Exercise details: Gather all lines in the entries below that include the word "computer".
::: Supplied information
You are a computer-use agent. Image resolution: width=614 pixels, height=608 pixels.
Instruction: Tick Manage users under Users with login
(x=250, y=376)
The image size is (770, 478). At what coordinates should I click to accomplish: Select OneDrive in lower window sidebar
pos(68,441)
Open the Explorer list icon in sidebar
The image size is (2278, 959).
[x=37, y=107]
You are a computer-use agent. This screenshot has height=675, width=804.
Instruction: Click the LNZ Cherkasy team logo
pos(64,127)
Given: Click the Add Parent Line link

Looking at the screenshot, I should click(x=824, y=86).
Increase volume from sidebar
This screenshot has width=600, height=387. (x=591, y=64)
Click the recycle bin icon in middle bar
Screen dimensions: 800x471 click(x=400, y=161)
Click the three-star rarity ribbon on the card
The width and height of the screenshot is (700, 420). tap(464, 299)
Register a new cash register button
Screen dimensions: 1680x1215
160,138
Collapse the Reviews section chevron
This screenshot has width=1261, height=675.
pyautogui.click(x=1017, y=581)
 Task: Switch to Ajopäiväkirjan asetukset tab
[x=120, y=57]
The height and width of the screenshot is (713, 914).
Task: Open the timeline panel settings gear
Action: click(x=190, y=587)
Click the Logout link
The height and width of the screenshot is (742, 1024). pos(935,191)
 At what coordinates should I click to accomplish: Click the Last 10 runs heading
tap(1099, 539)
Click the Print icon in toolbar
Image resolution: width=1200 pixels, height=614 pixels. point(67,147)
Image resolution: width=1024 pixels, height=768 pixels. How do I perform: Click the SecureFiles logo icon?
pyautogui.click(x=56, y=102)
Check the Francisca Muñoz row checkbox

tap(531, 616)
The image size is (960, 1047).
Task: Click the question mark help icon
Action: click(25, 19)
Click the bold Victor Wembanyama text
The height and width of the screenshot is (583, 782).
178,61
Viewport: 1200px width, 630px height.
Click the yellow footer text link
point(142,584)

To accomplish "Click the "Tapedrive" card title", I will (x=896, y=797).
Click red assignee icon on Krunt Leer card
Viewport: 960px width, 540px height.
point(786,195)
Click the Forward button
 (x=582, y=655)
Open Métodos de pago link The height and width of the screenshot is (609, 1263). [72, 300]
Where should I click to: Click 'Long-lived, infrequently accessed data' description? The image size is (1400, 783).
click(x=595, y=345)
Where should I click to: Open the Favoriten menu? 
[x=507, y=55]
::::::
Answer box:
You are a computer-use agent. Image resolution: width=614 pixels, height=608 pixels.
You are a computer-use agent. This screenshot has height=675, width=804.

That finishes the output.